Phylogenetic Networks and Parameters Inferred from HIV Nucleotide Sequences of High-Risk and General Population Groups in Uganda: Implications for Epidemic Control

Abstract

Phylogenetic inference is useful in characterising HIV transmission networks and assessing where prevention is likely to have the greatest impact. However, estimating parameters that influence the network structure is still scarce, but important in evaluating determinants of HIV spread. We analyzed 2017 HIV pol sequences (728 Lake Victoria fisherfolk communities (FFCs), 592 female sex workers (FSWs) and 697 general population (GP)) to identify transmission networks on Maximum Likelihood (ML) phylogenetic trees and refined them using time-resolved phylogenies. Network generative models were fitted to the observed degree distributions and network parameters, and corrected Akaike Information Criteria and Bayesian Information Criteria values were estimated. 347 (17.2%) HIV sequences were linked on ML trees (maximum genetic distance ≤4.5%, ≥95% bootstrap support) and, of these, 303 (86.7%) that consisted of pure A1 (n = 168) and D (n = 135) subtypes were analyzed in BEAST v1.8.4. The majority of networks (at least 40%) were found at a time depth of ≤5 years. The waring and yule models fitted best networks of FFCs and FSWs respectively while the negative binomial model fitted best networks in the GP. The network structure in the HIV-hyperendemic FFCs is likely to be scale-free and shaped by preferential attachment, in contrast to the GP. The findings support the targeting of interventions for FFCs in a timely manner for effective epidemic control. Interventions ought to be tailored according to the dynamics of the HIV epidemic in the target population and understanding the network structure is critical in ensuring the success of HIV prevention programs.

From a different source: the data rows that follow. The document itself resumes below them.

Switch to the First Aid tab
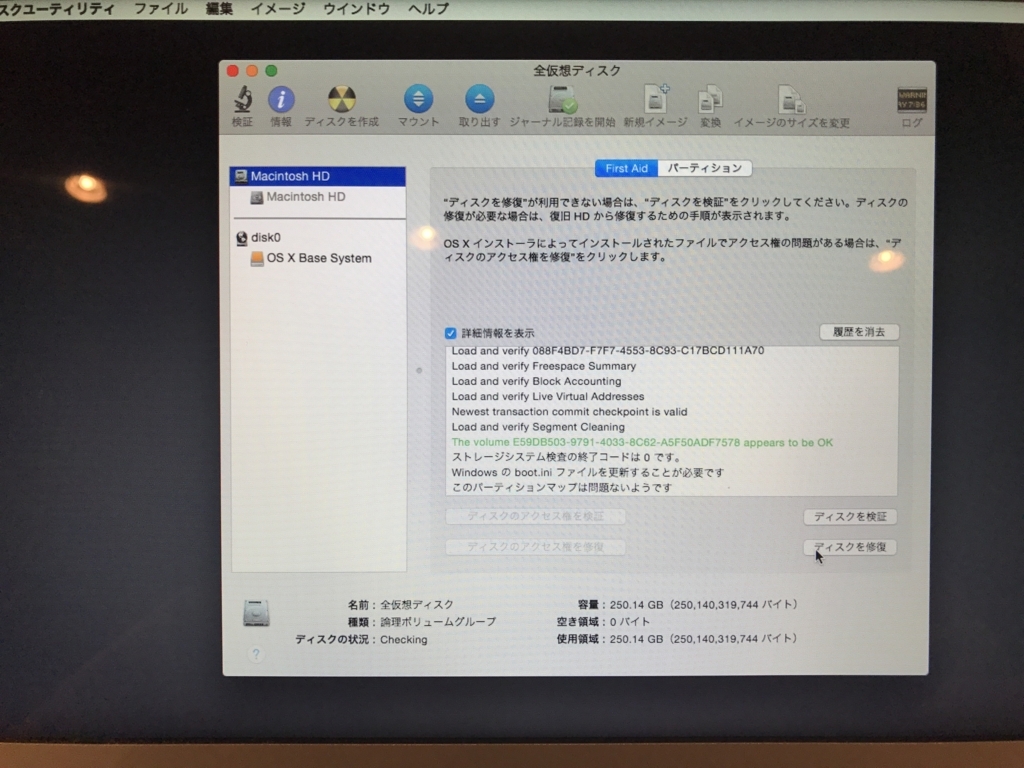1024x768 pixels. point(626,168)
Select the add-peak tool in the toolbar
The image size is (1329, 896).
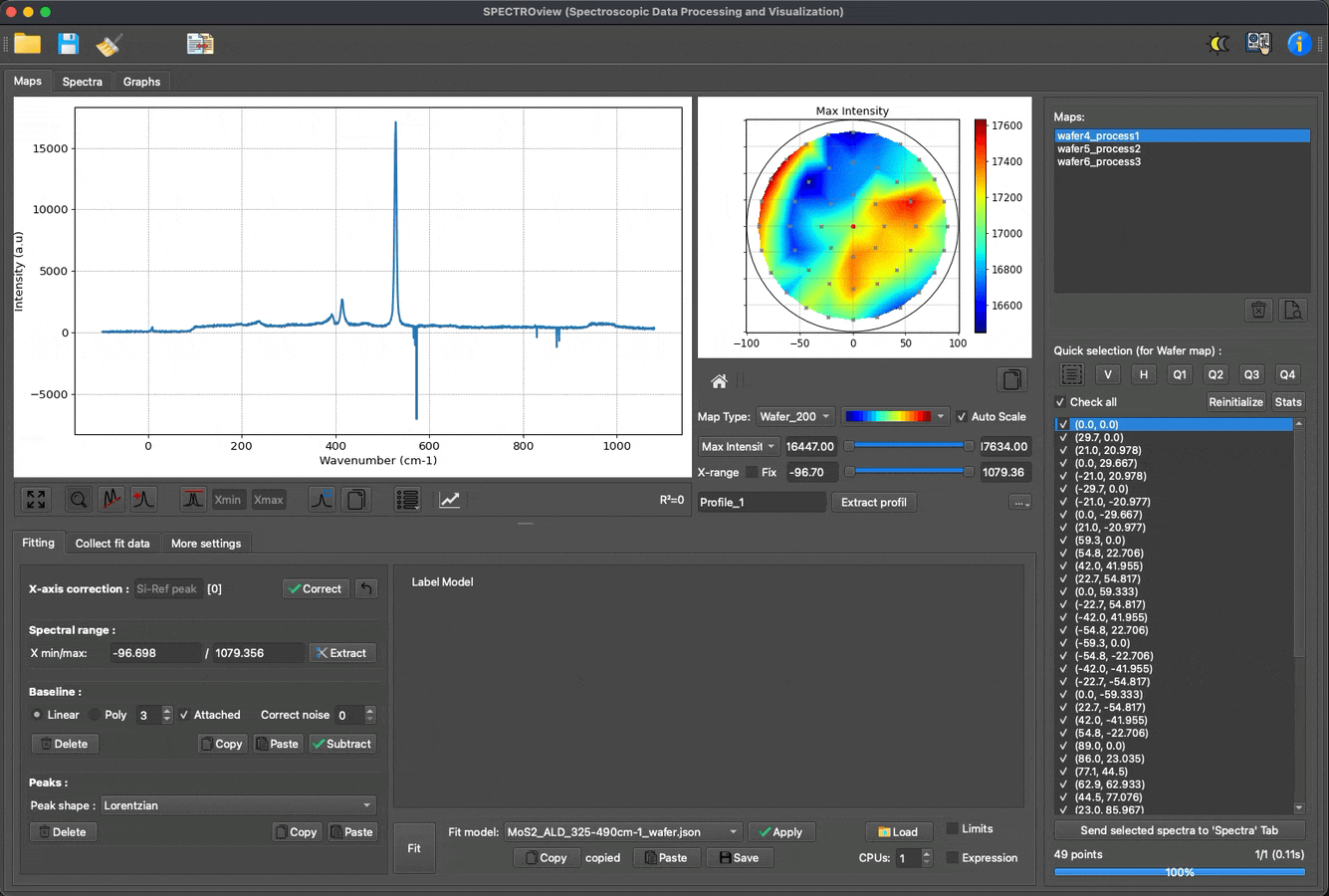pyautogui.click(x=143, y=499)
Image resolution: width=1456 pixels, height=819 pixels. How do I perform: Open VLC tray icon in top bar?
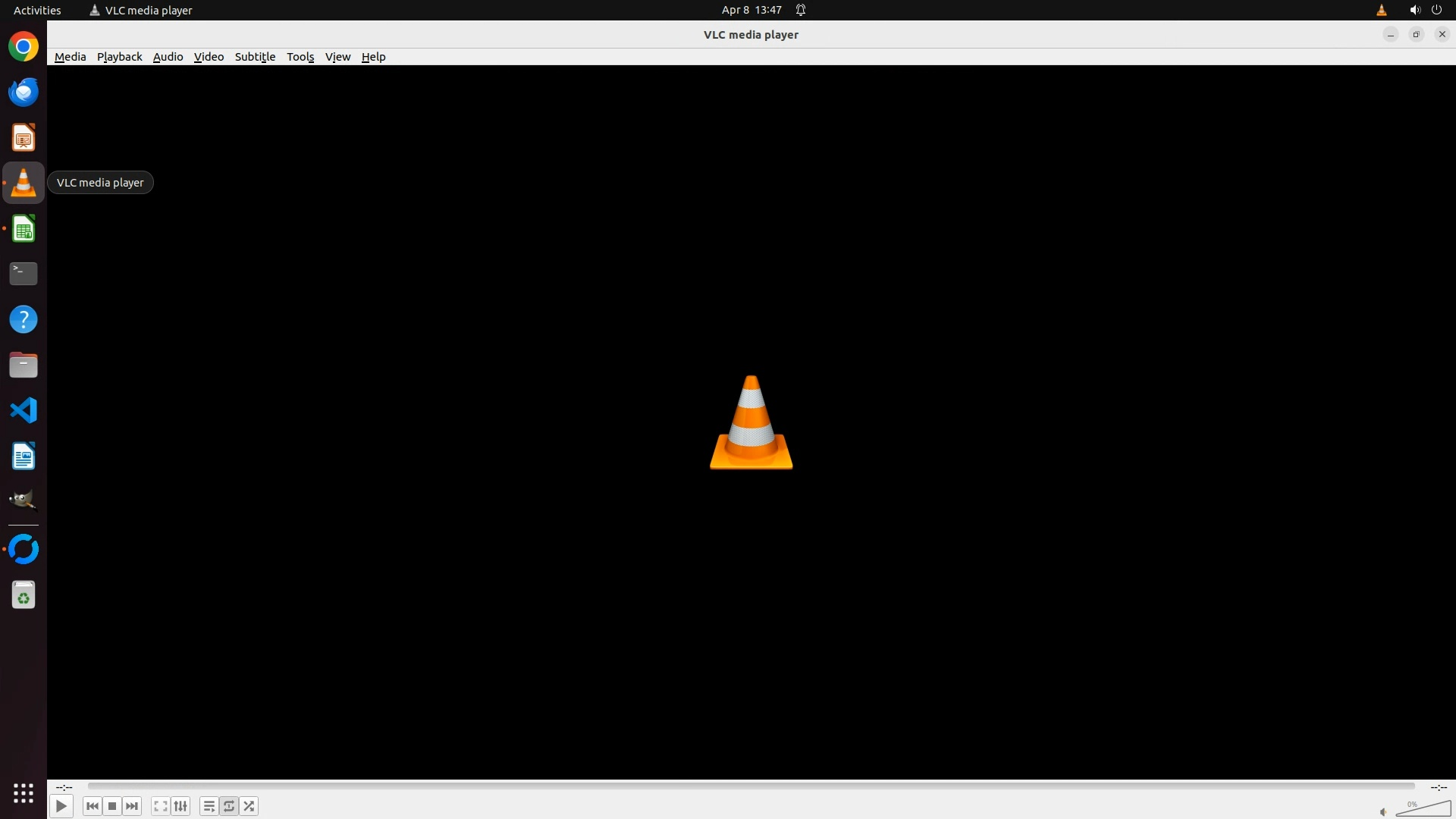click(1381, 10)
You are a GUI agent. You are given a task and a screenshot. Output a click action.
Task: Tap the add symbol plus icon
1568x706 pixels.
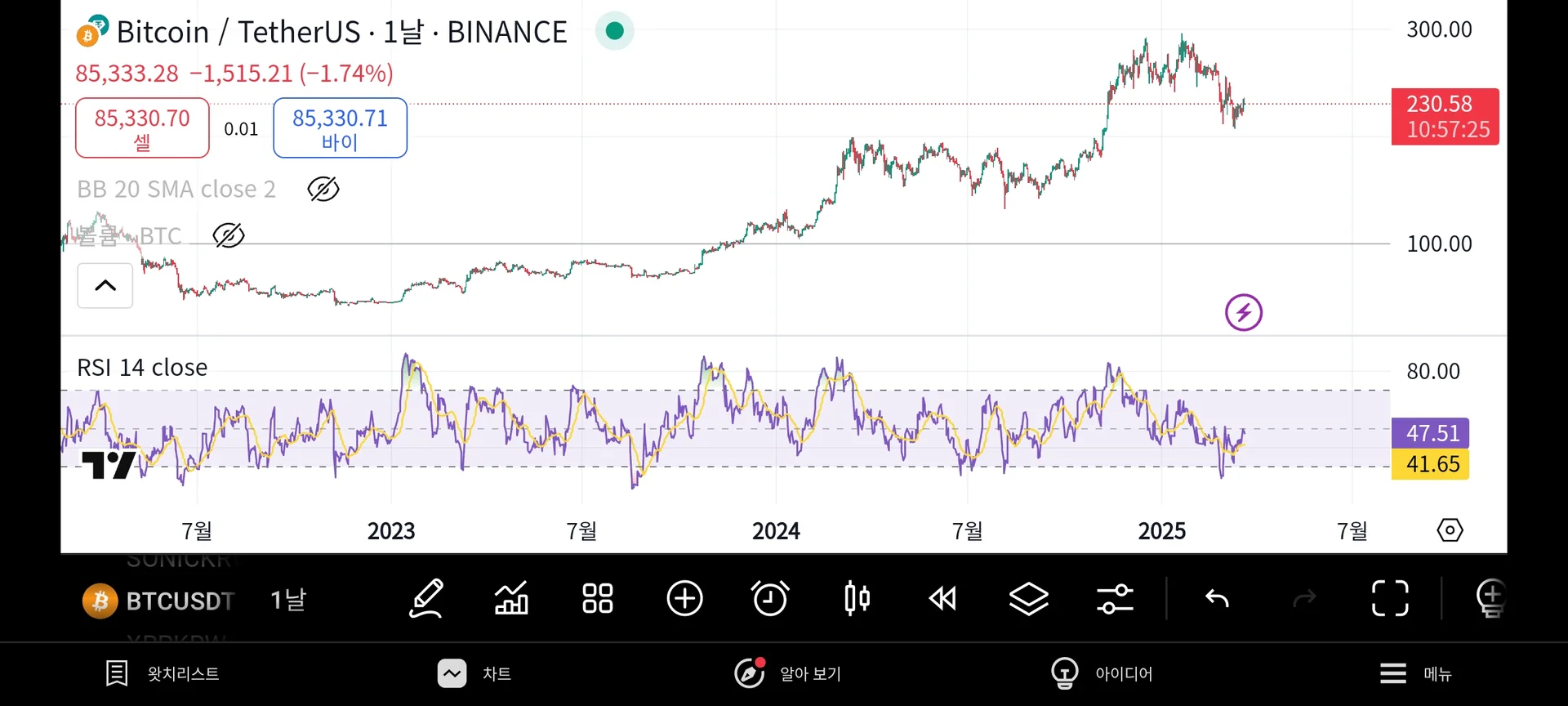point(684,599)
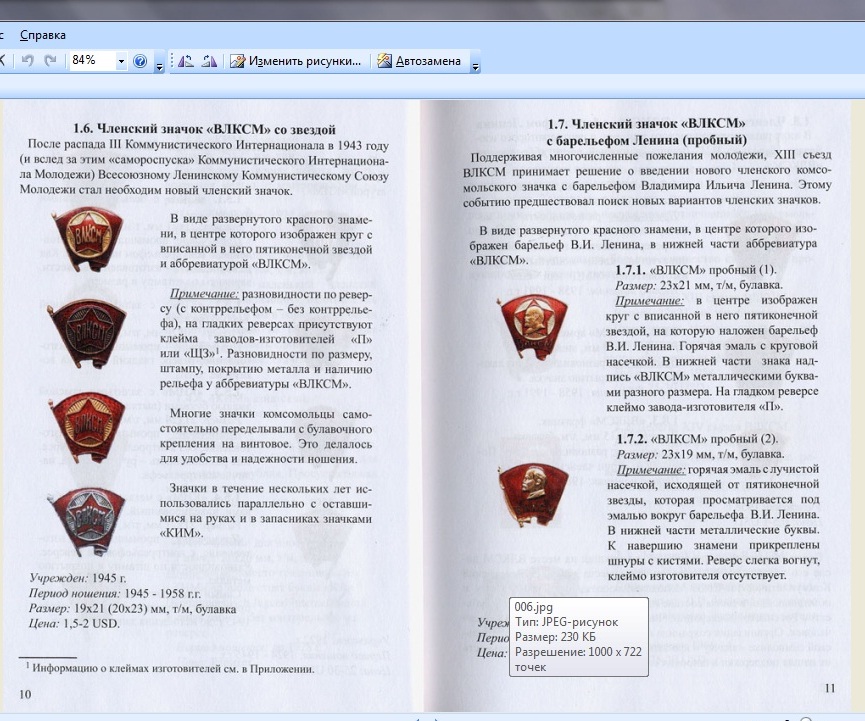Click the page number 11 in the scan

pyautogui.click(x=829, y=688)
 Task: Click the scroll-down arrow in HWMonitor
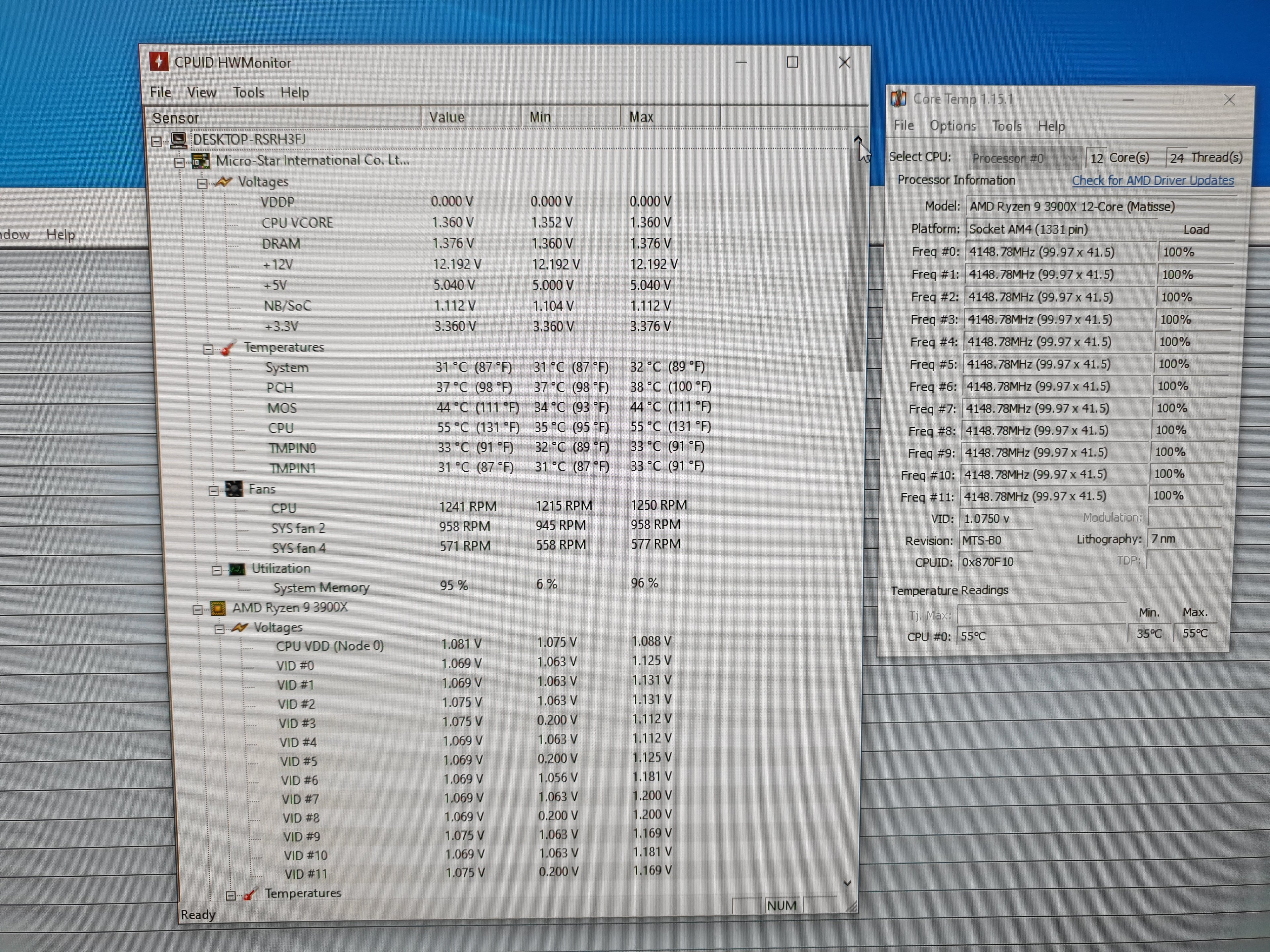(x=847, y=883)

Keywords: HIV; epidemic control; model; parameters; phylodynamic; phylogenetic; populations; prevention; transmission network.

Figure 1

An example of a Maximum Clade Credibility (MCC) time-resolved phylogeny for HIV-1 sequences linked at a maximum genetic distance of 4.5%. Tips (without labels) on the tree represent sampled sequences that are linked (nodes supported by a high posterior probability of 1) with the branches colored according to the population (green, fisherfolk communities; red, female sex workers; blue, general population; purple, historical Ugandan samples collected during the early years (1980s) of the epidemic). The black colored branches are reference sequences that were downloaded from the Los Alamos HIV sequence database. Time scale at the bottom is in calendar years.

Figure 2

A graph showing the bootstrap resampling of parameter estimates. Panels show the cumulative mean and standard deviation (SD) of $\gamma$ and $k_{min}$, respectively. In both panels, the vertical scale represents the parameter estimates and the horizontal scale represents the number of bootstrap iterations while the black and the red lines represent the mean and 95% CI intervals, respectively.

Figure 3

Model fit statistics. Five models that included the discrete Pareto, Yule, Waring, Negative Binomial and Poisson lognormal were fitted to the observed network degree distributions inferred from HIV sequence datasets of fisherfolk communities (FFCs), female sex workers (FSWs) and the general population (GP). (A) shows the corrected Akaike Information Criteria scores for the model fit while (B) shows the Bayesian Information Criteria (BIC) scores. The model with the lowest AICc and BIC scores was considered as the best-fitting model.